I don't think that anyone I know would question the fact that Bush has not yet met Hitler's level of profound and prolific atrocity. The Holocaust is a hard measure for any aspiring fascists to live up to. And whether it's morality or timidity that's restraining him, Bush simply hasn't gone in that direction with his "Master Plan." His body count is much lower, and the incidence of open torture and macabre spectacle is much lower as well.

And yet, there IS a body count, and there IS open torture, and there IS a macabre spectacle. And Bush's administration does have a Master Plan -- an unthinkable, intolerable intention to lay siege to the entire world in pursuit of ever-greater amounts of money, power, and control.

Believe it or not, fascism is about more than racking up the highest number of bald atrocities. It's about something called Weltanschauungskrief, aka Worldview Warfare. It's about the belief that We are Right; that the Disbelievers must be Converted; and that the Evildoers must be Destroyed.

Why this focus on Weltanschauungskrieg? Because a fascist is someone who never feels safe until all people who are perceived as threats are either converted, controlled, or killed. From this basic fear emerges a mass psychology and a mass movement to conquer the world in the name of one's Worldview -- whether that be defined as a Race, a Nation, a Culture, a God, or something else entirely.

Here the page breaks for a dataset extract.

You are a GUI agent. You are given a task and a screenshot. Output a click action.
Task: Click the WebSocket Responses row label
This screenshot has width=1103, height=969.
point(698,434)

In this department of Weltanschauungskrieg, the Bush administration's moderately more nuanced approach to fascism is far outshining the coarse and brutal methods of his predecessor. Less people are dying -- but more people are being controlled, with bombs over Baghdad and a media blitzkrieg at home.

In the end, this approach -- which looks less brutal in some regards on the surface -- doesn't mean that Bush is any less of a fascist. It simply means that the people who control Bush are more effective at what they do than the Nazis were. This is almost certainly because they've had 60+ years to refine their propaganda techniques, military weaponry, and other methods of physical, social, and psychological control. On the homefront, instead of enduring the dread flights of the Nazi Luftwaffe over our cities, we have the likes of Republican Fox News flying through our airwaves, saturation bombing the American public with so much fear and close-mindedness that we will wage war on our sisters and brothers in other nations simply because formerly-US-backed terrorists may or may not be hiding somewhere amongst their cities.

In conclusion... yes, it's clear that the details of Bush's deeds don't nearly match up in their brutality to the details of Hitler's Holocaust. So on some level, I agree with you that the comparison of Bush's deeds to Hitler's deeds is a bit absurd. But deep down, the two political-cultural movements share a similar spirit -- the spirit of fascism. And in all honesty, I believe that American fascism is largely just a new evolution of the fascism that swept through Europe 60+ years ago. But that's a whole nother story...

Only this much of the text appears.